Tahsina’s motivation to help children specifically comes largely from her own experience as a mother to her son, now aged 10. “Kids are the best gift of our lives. We can have PhDs, we can have awards, but none of this matters if we don’t have healthy children…There are many issues I would like to solve for my country, but I thought about this every day.” (Tahsina does, however, also work on other applications of this technology to solve issues such as smart traffic management in Bangladesh).
Engineering attracted Tahsina from a young age. “When I was I high school, I could study maths and science for hours and hours.” In Bangladesh, however, “all the parents want their daughters to be physicians. They think that female children can be doctors, but not engineers…I always thought, why not?” While her sister and brother did choose the medicine path, Tahsina decided to follow her natural interests in spite of social expectations. She determined to get accepted to the top engineering university in Bangladesh, BUET (Bangladesh University of Engineering and Technology). Following the admission exam, she discovered that not only had she been accepted, she had ranked within the top 150 students on the exam, which meant she was eligible to enrol in the university’s prestigious programme for electrical and computer engineering. Tahsina was one of 25 female students out of 130 total in the programme. Though they faced doubts and discrimination from their male classmates, “we gradually proved ourselves and showed them that yes, we can do it.”
After receiving her Master’s degree also from BUET, Tahsina and her husband were both accepted to do their PhDs at Rutgers University in the United States. Their son was just 7 months old. Without family or domestic support, Tahsina found herself struggling to keep up with the demands of raising a child and studying for her PhD. “I used to sleep 3-4 hours a night, maximum. When my son went to bed, I started studying. When I finished studying and went to bed, he woke up.” There were moments she came close to giving up, calling her own mother in tears, but her mother encouraged her to persevere. Now, as Professor in the Institute of Appropriate Technology at BUET, Tahsina says her son’s pride in her makes the sleepless nights feel worth it. “I feel very good when he tells me ‘Mom, you did it.’”

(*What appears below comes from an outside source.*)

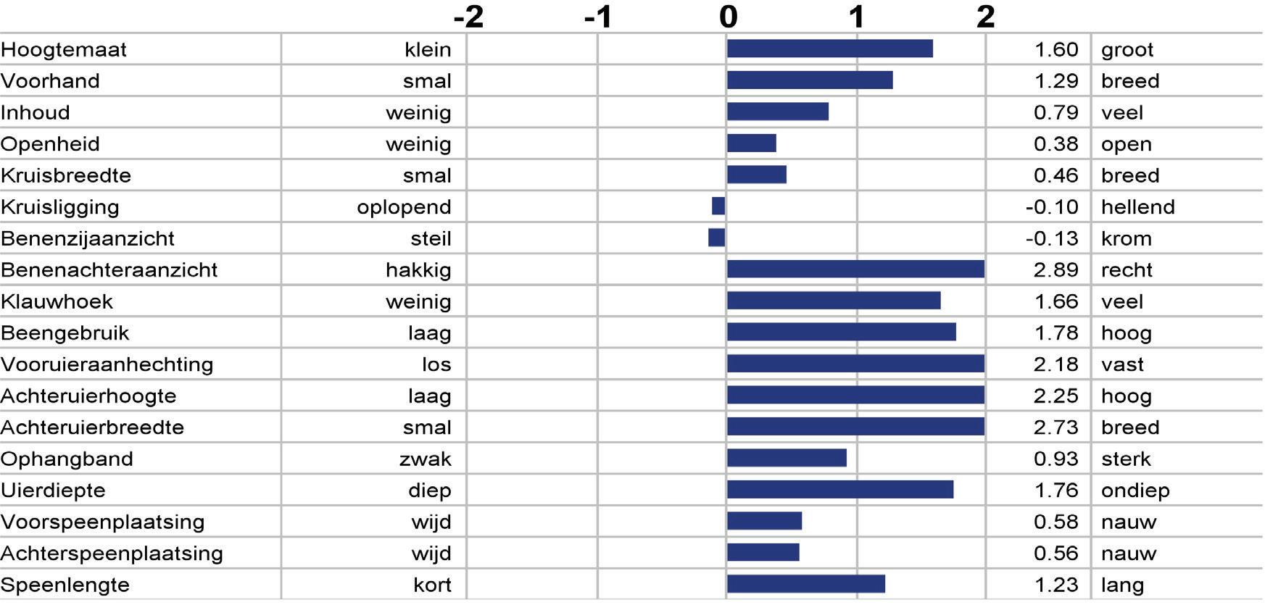Image resolution: width=1265 pixels, height=605 pixels.
Task: Select the Achteruierbreedte value 2.73
Action: pyautogui.click(x=1055, y=427)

Tahsina offers a word of advice to women who wish to follow in her footsteps. “It doesn’t matter developing or developed country, as women there are fundamental issues, like doing the PhD or higher education at the right time, starting a family at the right time, doing our job while raising a family, because if we postpone our jobs we will fall behind, or if we don’t have kids, we will get too old to have babies. Male scientists don’t have to think about these things, as much as we say the world is now equal. We just need to keep telling ourselves, never quit. Don’t give up. The hard times will pass, and if we stick to our passion, we can reach what we dream of.”
In Tahsina’s case, the dreams are big ones. “I could be happy that I am an engineer, that’s enough in my country. But I always keep pushing myself, that I should not stop here, that whatever knowledge I have gained, I should deliver it to my country and beyond my country, to the world.”